## [Activity]
With the pictures left out, please return exactly the line holding "Given: Untick the" and each following line until the entries end.

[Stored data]
————————

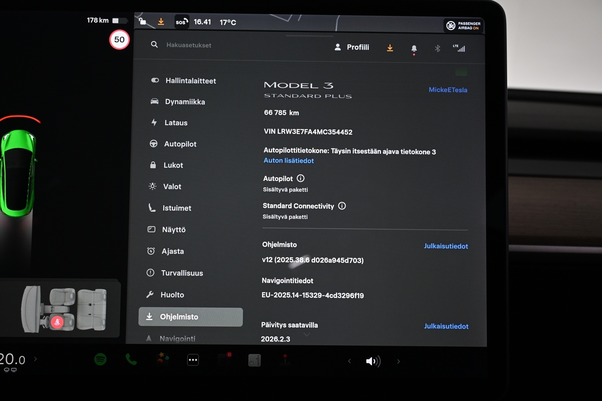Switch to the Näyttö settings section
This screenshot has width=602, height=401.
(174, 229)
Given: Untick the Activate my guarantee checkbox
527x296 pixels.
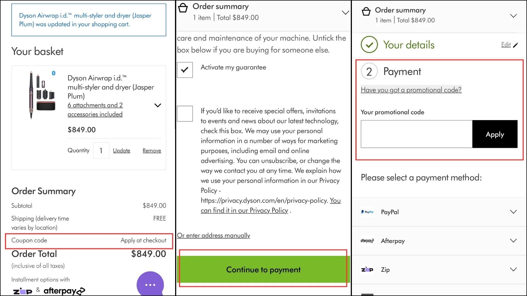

————————

## [Exercise output]
Given: Untick the Activate my guarantee checkbox
527x296 pixels.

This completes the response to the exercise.